• **Bacaan Pilihan**:
**********
Tjahja Gunawan/dok JakSAT

Oleh : Tjahja Gunawan
(Penulis Wartawan Senior)

Pada acara debat calon presiden yang disiarkan langsung, Minggu malam (17/2), sejumlah elemen masyarakat menggelar acara nonton bareng.

Kami para jamaah mesjid di kompleks perumahan Bumi Serpong Damai (BSD) sengaja mengadakan nobar untuk memperkuat tekad menyongsong kemenangan Capres Prabowo Subianto.

Sejatinya debat tidak akan berpengaruh bagi kami para pemilih yang telah memutuskan pilihan kepada pasangan Prabowo-Sandi.

Menjelang Pilpres 2019 ini, kami para jemaah mesjid di BSD sudah bulat mengikuti keputusan para ulama dalam Ijtima yang telah memutuskan untuk mendukung pasangan Capres Prabowo Subianto-Sandiaga Uno. Kami ikut kata para ulama, sami’na wa atha’na.

Acara debat capres sebenarnya ditargetkan untuk menyasar 20 persen pemilih yang belum menentukan pilihannya. Mereka pemilih kritis dan rasional yang masih ingin melihat, mendengar dan menimbang calon pemimpin mana yang diyakini mampu menjawab persoalan dan menjanjikan perubahan bagi Indonesia.

Oleh karena itu pasca debat capres, kelompok yang belum menentukan pilihan (undecided/swing voters) akan berusaha menggali informasi apakah data yang dipaparkan sesuai fakta di lapangan, atau apakah janji yang diucapkan realistis dilaksanakan.
**********
• **Data tercatat**:
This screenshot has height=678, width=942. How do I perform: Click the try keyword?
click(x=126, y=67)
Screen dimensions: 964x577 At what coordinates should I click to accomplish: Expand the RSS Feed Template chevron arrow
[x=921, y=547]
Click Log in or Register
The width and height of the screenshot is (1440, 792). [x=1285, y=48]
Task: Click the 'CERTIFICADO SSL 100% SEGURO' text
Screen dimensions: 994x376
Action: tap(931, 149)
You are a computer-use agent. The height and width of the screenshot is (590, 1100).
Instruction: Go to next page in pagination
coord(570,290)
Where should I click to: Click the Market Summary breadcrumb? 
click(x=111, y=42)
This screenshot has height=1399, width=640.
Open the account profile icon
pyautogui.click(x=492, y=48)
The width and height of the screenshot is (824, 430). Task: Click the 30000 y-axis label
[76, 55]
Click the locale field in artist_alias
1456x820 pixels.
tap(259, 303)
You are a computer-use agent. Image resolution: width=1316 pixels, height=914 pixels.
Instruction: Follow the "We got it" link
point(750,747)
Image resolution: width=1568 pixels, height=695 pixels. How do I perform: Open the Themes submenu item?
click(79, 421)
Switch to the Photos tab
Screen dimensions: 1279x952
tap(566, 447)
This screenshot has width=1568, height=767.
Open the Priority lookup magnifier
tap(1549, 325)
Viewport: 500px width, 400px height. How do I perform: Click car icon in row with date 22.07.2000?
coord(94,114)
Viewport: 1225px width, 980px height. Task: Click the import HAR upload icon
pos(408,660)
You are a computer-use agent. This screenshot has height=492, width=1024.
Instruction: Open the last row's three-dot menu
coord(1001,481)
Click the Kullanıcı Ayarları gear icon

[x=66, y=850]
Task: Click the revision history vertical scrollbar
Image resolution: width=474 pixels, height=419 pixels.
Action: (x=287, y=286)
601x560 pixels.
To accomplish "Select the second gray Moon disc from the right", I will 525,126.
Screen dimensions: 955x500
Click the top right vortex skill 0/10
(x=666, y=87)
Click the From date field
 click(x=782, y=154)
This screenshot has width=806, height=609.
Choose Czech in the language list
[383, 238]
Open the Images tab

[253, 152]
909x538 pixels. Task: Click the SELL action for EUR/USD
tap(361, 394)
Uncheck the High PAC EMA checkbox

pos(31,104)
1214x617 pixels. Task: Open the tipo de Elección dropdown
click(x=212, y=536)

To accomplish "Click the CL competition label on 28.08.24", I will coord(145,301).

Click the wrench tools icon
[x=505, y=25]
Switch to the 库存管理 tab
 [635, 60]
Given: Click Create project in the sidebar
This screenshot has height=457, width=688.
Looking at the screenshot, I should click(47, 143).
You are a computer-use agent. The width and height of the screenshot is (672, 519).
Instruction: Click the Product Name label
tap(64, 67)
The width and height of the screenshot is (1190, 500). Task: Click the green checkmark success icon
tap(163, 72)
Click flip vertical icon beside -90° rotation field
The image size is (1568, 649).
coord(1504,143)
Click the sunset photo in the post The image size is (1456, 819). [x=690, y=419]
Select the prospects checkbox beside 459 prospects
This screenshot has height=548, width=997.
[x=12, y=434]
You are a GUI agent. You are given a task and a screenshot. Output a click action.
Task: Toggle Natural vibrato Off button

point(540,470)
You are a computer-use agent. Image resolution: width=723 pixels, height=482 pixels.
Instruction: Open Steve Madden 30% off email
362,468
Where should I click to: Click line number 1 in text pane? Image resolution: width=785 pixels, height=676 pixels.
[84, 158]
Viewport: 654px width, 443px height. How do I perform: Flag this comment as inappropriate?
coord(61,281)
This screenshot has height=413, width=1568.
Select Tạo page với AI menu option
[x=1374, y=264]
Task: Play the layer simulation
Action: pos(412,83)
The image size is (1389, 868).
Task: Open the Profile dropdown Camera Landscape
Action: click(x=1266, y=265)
**********
• **Latihan Tertulis 1**:
Menurut bacaan pilihan, berapa persen pemilih yang menjadi sasaran acara debat capres?
• **Latihan Tertulis 2**:
Ringkaslah bacaan pilihan dalam dua kalimat.
Baris data tersebut merupakan bahan yang terpisah dari bacaan pilihan.

• **Jawaban Lengkap 1**:
Sebanyak 20 persen pemilih, yaitu mereka yang belum menentukan pilihannya.

• **Jawaban Lengkap 2**:
Jamaah mesjid di kompleks perumahan BSD mengadakan nonton bareng debat capres pada Minggu malam (17/2) untuk memperkuat tekad menyongsong kemenangan Prabowo Subianto, dan mereka sudah bulat mengikuti keputusan ulama dalam Ijtima untuk mendukung pasangan Prabowo-Sandi. Debat itu sebenarnya ditargetkan untuk 20 persen pemilih yang belum menentukan pilihan, yang pasca debat akan menggali apakah data yang dipaparkan sesuai fakta dan apakah janji yang diucapkan realistis dilaksanakan.